■ GIVEN PASSAGE
◇ ◇ ◇ ◇
The Solicitor argues that such factors were not relevant, but if they were not relevant the District Director or ALJ should still make a de novo evaluation of those risks, after the claimant was required to make a full and complete disclosure of all the warts of the claim and health infirmities of the claimant. In short, the claimant bore the burden of proving why she might lose the claim.

The ALJ noted that such disclosures were unlikely to be in the best interests of the claimant and would likely have the effect of encouraging the respondent to lower the offer or scuttle the settlement.

The ALJ also noted that Congress specifically differentiated situations in which the claimant is per se and represented, presumably since the attorney will be in a better position to zealously advise the client regarding risks and rewards in a private setting protected by attorney client privilege.

The evaluation of life and litigation risk is subjective and personal, and not subject to precise formulas. The future is more difficult to predict than the past, and the past alone is rife with unknowns. It is the existence of these uncertainties that leads to controversies. Even if the claimant was forced to reveal facts that undermined the value of her claim, it is unlikely that this would lead to an agreement based on a formula.

Risk evaluation is also highly personalized and specific. The individual parties must not only evaluate the potential rewards and risks, but also the emotional cost of making the litigation bet. The compensation system should not be an emotional trauma multiplier.

In Richardson the ALJ approved the settlement. This has provoked some controversy based in part on others' evaluation of whether they think the settlement offer was adequate. This is something about which one may disagree, but the fact remains that the parties felt that it was adequate. Others wonder whether it will encourage respondents to set low settlement amounts. It is true that many respondents have set low levels of authority for settlement, but the claimant preserves the power of “NO,” and can always proceed to trial if the offer is deemed by the claimant to be unreasonable.

It is helpful to recall the difference between a commutation and settlement. A commutation simply represents a calculation of the present value of future cash flow, and uncertainties are lower, although not non-existent. A settlement is a sale of risk. Before the settlement there is a risk of loss, and the probabilities of that are almost always speculative. If a case has a commutation value of $100,000.00 present dollars and a risk of loss of 50% then an adequate settlement is $50,000.00, a figure which may be affected by the present need for money. A worker whose daughter needs a $40,000.00 surgery now may find that figure adequate.

A more useful discourse might focus on the extent of the benefits provided by workers’ compensation systems. Richardson involved a shoulder injury and loss of wage earning capacity. Had chance intruded so that the injury involved the arm it would have been scheduled and likely worth significantly less than $140,500.00, even if the wage loss was the same. Perhaps the schedules should be revised to simply set a floor on the adequacy of specific awards. However, workers’ compensation systems have their own peculiar value systems. One of those values should be empowerment of workers to run their own lives, including settling their litigation.

Ultimately the unstated seems to have governed the outcome of Richardson: Individual cases are about specific facts and issues and are not subject to generic solutions and the parties to the claim are in the best position to evaluate the risks and make decisions regarding their claims and lives. The presumption is that they did their job well.
◇ ◇ ◇ ◇
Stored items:
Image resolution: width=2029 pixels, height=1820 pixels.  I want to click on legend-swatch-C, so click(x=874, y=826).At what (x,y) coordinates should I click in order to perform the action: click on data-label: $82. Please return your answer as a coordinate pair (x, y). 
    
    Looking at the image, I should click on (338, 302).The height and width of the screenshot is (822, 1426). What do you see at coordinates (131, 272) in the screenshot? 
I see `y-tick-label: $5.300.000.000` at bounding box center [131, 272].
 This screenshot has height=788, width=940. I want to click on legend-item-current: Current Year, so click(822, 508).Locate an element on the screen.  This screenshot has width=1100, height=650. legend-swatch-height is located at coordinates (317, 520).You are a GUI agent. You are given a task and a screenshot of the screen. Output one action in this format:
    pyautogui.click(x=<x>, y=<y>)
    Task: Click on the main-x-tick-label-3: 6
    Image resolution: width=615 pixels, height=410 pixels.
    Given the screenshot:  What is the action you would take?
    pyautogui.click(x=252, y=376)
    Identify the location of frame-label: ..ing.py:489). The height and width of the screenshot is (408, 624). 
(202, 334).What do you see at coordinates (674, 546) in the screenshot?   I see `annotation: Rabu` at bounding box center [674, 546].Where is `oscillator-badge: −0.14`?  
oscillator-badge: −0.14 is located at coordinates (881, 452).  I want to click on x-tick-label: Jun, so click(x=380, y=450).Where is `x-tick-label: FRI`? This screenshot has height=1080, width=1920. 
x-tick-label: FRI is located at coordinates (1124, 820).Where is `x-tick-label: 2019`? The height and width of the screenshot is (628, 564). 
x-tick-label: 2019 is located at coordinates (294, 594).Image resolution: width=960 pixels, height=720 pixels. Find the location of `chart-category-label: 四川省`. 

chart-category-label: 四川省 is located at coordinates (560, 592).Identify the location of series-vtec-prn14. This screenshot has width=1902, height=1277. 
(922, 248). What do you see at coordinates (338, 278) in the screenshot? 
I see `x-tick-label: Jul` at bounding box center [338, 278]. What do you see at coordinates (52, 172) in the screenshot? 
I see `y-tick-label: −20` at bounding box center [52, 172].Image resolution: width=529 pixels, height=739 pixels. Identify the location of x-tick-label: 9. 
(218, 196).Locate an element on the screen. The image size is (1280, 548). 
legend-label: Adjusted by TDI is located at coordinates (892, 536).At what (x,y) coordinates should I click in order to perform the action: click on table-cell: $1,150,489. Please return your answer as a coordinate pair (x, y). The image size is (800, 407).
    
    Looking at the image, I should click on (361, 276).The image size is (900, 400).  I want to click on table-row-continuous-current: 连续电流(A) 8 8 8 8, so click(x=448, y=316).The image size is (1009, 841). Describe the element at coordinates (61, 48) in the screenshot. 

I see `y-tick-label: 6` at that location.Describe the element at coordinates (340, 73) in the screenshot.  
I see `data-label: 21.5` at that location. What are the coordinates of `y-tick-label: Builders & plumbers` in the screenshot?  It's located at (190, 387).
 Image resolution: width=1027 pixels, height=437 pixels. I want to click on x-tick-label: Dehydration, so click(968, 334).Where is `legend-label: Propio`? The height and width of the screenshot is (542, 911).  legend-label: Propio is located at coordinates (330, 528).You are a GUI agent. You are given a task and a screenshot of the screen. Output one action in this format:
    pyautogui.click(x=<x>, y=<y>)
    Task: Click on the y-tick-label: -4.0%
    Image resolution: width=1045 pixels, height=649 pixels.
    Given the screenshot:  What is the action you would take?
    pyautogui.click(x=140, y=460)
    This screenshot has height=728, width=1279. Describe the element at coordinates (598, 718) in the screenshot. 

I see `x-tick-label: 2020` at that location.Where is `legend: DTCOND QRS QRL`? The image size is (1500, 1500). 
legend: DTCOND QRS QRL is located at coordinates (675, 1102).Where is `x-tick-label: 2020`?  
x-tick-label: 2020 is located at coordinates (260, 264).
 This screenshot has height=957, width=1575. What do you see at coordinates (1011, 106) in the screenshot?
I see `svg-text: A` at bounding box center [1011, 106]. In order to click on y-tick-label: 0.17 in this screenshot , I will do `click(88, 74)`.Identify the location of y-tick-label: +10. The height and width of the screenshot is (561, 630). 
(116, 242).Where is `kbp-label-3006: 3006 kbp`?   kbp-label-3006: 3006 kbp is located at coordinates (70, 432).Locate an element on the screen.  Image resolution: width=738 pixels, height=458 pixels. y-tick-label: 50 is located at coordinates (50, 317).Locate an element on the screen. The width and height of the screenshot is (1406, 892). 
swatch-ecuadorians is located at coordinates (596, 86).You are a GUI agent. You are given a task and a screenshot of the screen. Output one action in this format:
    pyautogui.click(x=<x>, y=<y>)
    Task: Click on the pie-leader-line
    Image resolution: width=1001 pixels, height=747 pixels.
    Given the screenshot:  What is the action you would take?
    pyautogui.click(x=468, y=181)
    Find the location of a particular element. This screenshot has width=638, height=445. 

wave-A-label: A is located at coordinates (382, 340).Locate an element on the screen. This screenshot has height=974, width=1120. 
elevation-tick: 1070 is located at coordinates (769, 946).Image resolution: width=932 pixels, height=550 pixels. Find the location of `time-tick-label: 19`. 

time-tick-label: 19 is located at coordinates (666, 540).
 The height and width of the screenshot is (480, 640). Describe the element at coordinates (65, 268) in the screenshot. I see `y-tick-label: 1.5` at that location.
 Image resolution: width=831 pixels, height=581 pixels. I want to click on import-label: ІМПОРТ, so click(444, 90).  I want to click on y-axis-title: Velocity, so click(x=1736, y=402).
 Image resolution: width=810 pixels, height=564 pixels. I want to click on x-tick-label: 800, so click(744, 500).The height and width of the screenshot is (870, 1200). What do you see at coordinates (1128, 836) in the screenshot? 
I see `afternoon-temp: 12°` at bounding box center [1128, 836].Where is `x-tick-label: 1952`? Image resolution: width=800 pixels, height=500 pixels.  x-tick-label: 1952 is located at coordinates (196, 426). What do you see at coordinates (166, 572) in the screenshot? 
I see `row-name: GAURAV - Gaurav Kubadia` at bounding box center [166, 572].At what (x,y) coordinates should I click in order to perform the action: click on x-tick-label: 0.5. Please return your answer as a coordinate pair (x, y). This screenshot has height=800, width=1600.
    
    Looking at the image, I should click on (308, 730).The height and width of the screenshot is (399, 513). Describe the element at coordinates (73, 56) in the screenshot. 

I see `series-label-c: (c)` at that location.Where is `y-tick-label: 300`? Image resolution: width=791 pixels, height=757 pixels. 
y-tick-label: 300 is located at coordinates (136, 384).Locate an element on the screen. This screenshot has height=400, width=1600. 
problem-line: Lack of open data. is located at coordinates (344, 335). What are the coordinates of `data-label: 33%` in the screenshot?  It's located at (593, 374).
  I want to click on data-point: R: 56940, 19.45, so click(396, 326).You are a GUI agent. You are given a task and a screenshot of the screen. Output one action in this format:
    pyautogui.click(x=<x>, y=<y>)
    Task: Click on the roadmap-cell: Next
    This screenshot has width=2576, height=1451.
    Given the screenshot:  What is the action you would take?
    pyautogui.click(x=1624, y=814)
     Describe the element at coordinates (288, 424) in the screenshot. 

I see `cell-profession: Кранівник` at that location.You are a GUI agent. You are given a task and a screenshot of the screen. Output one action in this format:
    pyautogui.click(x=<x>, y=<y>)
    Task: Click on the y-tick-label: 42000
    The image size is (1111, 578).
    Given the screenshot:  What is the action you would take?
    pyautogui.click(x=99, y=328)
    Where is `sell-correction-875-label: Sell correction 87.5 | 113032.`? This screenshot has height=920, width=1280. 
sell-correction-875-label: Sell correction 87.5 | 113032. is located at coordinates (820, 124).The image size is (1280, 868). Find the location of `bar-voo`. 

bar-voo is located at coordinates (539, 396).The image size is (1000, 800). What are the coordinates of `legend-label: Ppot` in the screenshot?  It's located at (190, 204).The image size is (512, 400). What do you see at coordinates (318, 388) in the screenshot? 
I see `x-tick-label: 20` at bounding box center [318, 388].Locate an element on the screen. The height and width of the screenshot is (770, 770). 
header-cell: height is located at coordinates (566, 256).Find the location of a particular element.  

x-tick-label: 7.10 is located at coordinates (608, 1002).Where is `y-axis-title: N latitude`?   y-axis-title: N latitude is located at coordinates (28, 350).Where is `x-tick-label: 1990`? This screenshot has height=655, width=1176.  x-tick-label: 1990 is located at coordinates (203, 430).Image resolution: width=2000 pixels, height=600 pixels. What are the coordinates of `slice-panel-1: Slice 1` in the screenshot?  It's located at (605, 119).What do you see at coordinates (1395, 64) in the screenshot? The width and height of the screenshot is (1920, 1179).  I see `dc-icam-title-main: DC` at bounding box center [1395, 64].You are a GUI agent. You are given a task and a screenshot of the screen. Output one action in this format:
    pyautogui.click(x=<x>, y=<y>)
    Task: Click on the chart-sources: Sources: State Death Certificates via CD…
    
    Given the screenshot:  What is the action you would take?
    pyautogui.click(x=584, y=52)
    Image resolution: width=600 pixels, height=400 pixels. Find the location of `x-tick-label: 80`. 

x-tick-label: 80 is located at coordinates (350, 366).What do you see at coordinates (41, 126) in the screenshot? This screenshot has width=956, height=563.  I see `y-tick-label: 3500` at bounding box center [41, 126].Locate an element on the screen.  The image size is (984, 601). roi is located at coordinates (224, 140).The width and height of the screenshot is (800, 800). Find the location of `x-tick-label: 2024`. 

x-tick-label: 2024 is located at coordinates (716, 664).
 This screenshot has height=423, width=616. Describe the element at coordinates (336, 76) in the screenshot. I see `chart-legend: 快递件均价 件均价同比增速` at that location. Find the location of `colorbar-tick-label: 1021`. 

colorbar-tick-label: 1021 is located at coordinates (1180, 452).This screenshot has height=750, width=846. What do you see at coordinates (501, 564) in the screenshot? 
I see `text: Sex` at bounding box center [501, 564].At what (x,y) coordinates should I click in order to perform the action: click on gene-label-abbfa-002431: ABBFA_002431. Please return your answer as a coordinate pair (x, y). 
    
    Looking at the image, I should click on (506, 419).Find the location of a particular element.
◇ ◇ ◇ ◇
Does the passage on the Richardson settlement support each statement below? Answer yes or no for each and quote the words from the passage that decide it.
1. The ALJ in Richardson approved the settlement.
2. A commutation involves no uncertainty at all.
3. Richardson involved an injury to the arm.
Rely only on the passage on the Richardson settlement.

1. Yes: "In Richardson the ALJ approved the settlement."
2. No: "uncertainties are lower, although not non-existent."
3. No: "Richardson involved a shoulder injury and loss of wage earning capacity."